Rindu, seperti ombak yang tak henti-hentinya datang dan pergi, menghantam pantai hati yang pernah sepi. Di masa tuaku, saat waktu bergerak perlahan seperti matahari yang terbenam, ada kerinduan yang membuncah di dada. Bukan hanya rindu akan masa-masa muda yang penuh gairah, tapi juga rindu akan teman-temanku yang pernah melayani di Jemaat2 sekitar Simalungun atas. Teman-temanku pdt, yang pernah berbagi cerita, tawa, tangis, dan impian yang besar – kini, seolah hanya ada dalam jejak ingatan yang memudar.
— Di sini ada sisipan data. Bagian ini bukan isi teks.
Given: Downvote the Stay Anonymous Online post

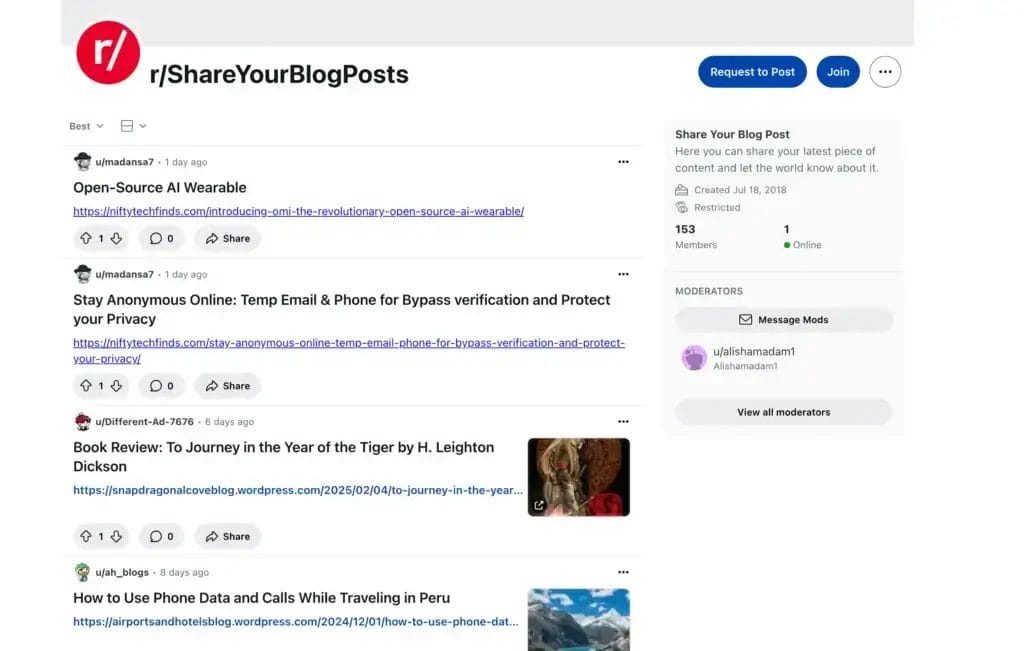Looking at the screenshot, I should 117,385.
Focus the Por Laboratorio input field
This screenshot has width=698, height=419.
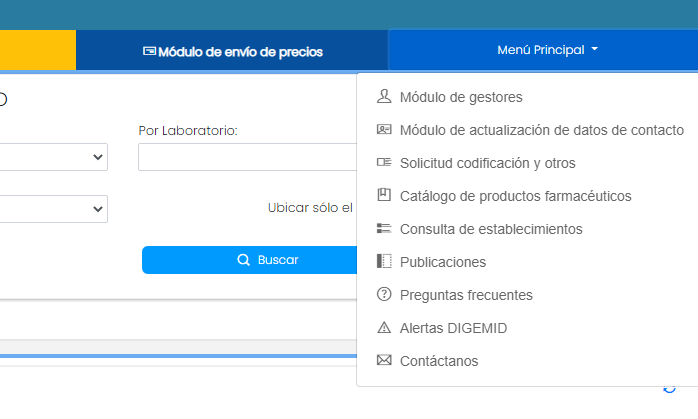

Aku rindu mereka, bukan sekadar sebagai sosok, tetapi sebagai simbol dari masa yang tak bisa kembali. Masa ketika segala hal tampak mungkin, ketika kita berdiri di atas tangga kehidupan dengan pandangan yang penuh harapan. Momen-momen itu kini hidup dalam setiap bayangan yang melintas di pikiranku, seperti potongan film yang terputar dalam diam. Rindu ini adalah kerinduan yang dalam, lebih dari sekadar ingin bertemu. Ini adalah kerinduan untuk merasakan kembali kebebasan dan keluguan yang dulu pernah kita miliki bersama. Namun, aku sadar, waktu tidak bisa diputar ulang, dan masa lalu tak dapat dikunjungi seperti kota yang pernah kita tinggalkan.
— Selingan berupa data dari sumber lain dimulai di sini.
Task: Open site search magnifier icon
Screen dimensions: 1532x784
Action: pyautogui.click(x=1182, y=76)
Namun, rindu ini tak seharusnya menyiksa. Ia bisa menjadi penopang, seperti angin lembut yang mendorong perahu kita ke dermaga yang lebih aman. Rindu mengajarkan kita untuk menghargai apa yang pernah ada, bukan untuk meratapi apa yang telah hilang. Dalam kerinduan ini, ada keindahan tersembunyi: keindahan akan kenangan yang telah terukir di hati, yang tidak bisa diambil oleh waktu, bahkan oleh usia yang terus bertambah. Saat aku merenungi kerinduan ini, aku menemukan penghiburan dalam satu hal yang pasti: meskipun kita terpisah oleh jarak dan waktu, ikatan yang terjalin di antara kita tidak pernah benar-benar pudar. Seperti benang halus yang menjalin kisah kita, persahabatan yang kita bangun masih kokoh, meski tak selalu terlihat. Setiap tawa yang dulu kita bagi, setiap pelajaran yang kita hadapi bersama, mereka tetap hidup di dalam kita, memberikan kekuatan saat kita menghadapi tantangan baru dalam hidup.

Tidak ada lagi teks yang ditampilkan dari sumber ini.